*WORK ORDER:* In the records below, begin at the line that has "This screenshot has width=1316, height=901." and stop after the line that has "The image size is (1235, 874)."; quote those lines verbatim and nothing more.

[Dataset items]

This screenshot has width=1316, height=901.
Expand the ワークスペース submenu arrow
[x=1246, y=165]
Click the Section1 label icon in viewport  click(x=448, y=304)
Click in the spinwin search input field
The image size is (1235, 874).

---

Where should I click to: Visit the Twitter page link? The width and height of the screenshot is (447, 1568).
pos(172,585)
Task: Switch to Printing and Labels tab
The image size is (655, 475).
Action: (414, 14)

*OUTPUT OF THE EXERCISE:*
This screenshot has width=1316, height=901.
Expand the ワークスペース submenu arrow
[x=1246, y=165]
Click the Section1 label icon in viewport  click(x=448, y=304)
Click in the spinwin search input field
The image size is (1235, 874).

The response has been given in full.